Para dejar de improvisar, divide tu rutina de estiramientos en estas tres fases. Hacerlo bien marca la diferencia entre un ciclista de cristal y uno indestructible. (👉 Si además lo combinas con el Entrenamiento de Fuerza en Gimnasio, serás imparable).

☀️ 1. Antes de la ruta: Activación Dinámica (3 min)

Olvídate de mantener posturas. Aquí buscamos "engrasar" las bisagras.

  • Rotaciones de cadera: De pie, levanta una rodilla y haz círculos amplios hacia afuera (como si pasaras la pierna por encima de una valla). 10 repeticiones por pierna.
  • Sentadillas al aire (suaves): 15 repeticiones sin peso, bajando controlado para enviar sangre a los cuádriceps y glúteos.
  • Balanceos de pierna: Apóyate en una pared y balancea una pierna hacia adelante y hacia atrás de forma relajada. 10 veces por pierna.

🏁 2. Justo después de la ruta: El reseteo postural (5 min)

Aprovecha que los músculos están ardiendo y llenos de sangre. Ahora sí, hacemos estiramiento estático, pero muy suave (RPE 3 sobre 10, no debe doler). Mantén cada postura 30-45 segundos.

  • Estiramiento del Psoas (El músculo del ciclista): Da un gran paso hacia adelante, apoya la rodilla trasera en el suelo y empuja la cadera hacia adelante sin arquear la zona lumbar. Este es el músculo que más se acorta al pedalear.
  • El cuádriceps clásico: De pie, cógete el tobillo y llévalo al glúteo.
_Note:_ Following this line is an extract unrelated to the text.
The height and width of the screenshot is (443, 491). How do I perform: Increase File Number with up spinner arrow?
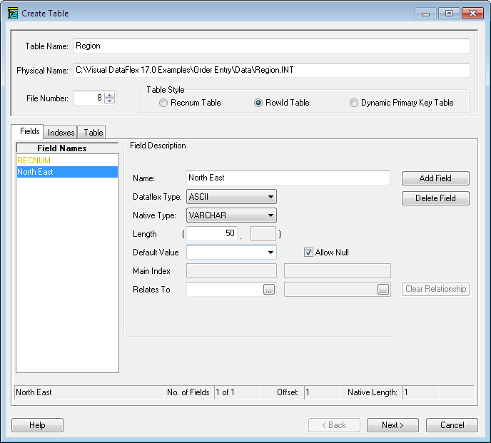point(109,95)
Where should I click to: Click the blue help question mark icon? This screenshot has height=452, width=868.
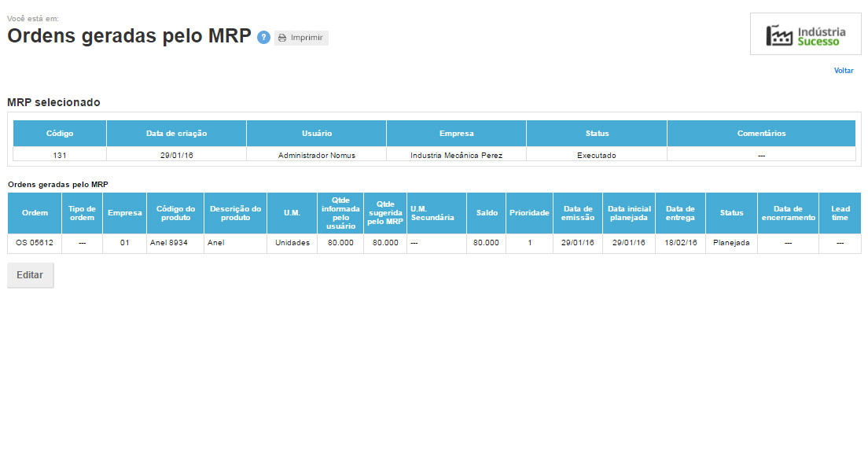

Mantén las rodillas juntas y la cadera recta.
  • Apertura de pecho: Tras horas encorvado sobre el manillar, ponte en el marco de una puerta, apoya los antebrazos y echa el cuerpo hacia adelante para abrir los pectorales y relajar el cuello.
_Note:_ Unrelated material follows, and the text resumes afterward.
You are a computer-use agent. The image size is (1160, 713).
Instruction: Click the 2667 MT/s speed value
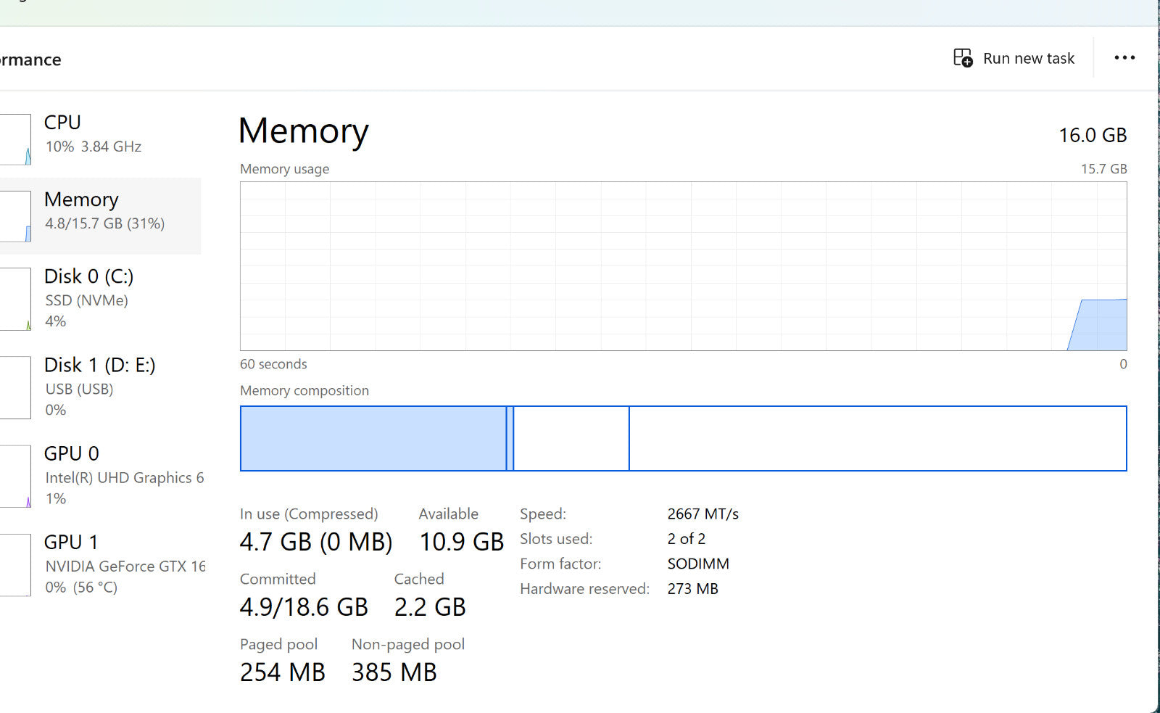(703, 514)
🧘 3. Días de descanso: Las sesiones de "Yoga" o Movilidad

Si de verdad quieres ser más flexible para poder adoptar una posición más aerodinámica en la bicicleta sin asfixiarte, los estiramientos post-ruta no son suficientes.
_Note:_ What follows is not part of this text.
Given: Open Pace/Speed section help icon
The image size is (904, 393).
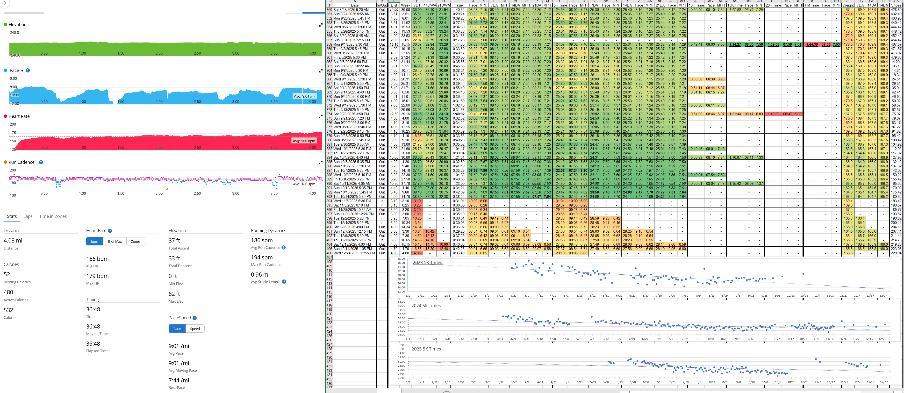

Tienes que dedicar al menos un día a la semana (idealmente tu (👉 día de descanso total) o recuperación activa) a hacer una sesión de 20-30 minutos de yoga, Pilates o movilidad profunda usando el Foam Roller (rulo de espuma). Es aquí, lejos de la fatiga de la bici, donde tu cuerpo realmente acepta alargar sus tejidos.

Deja de ver los estiramientos como un castigo que debes despachar en dos minutos mientras miras el móvil. La movilidad es el mantenimiento básico del chasis de tu bicicleta; si los engranajes están oxidados y tensos, por mucha potencia que genere tu motor, acabarás rompiéndote por algún lado.

Aviso de Responsabilidad: Las tablas, zonas y rutinas de entrenamiento descritas en este artículo tienen un propósito informativo. El ciclismo de alta intensidad conlleva riesgos físicos. Te recomiendo encarecidamente realizarte una prueba médica de esfuerzo y consultar con un entrenador certificado antes de comenzar cualquier plan de entrenamiento exigente. La aplicación de estos ejercicios se realiza bajo tu propia responsabilidad.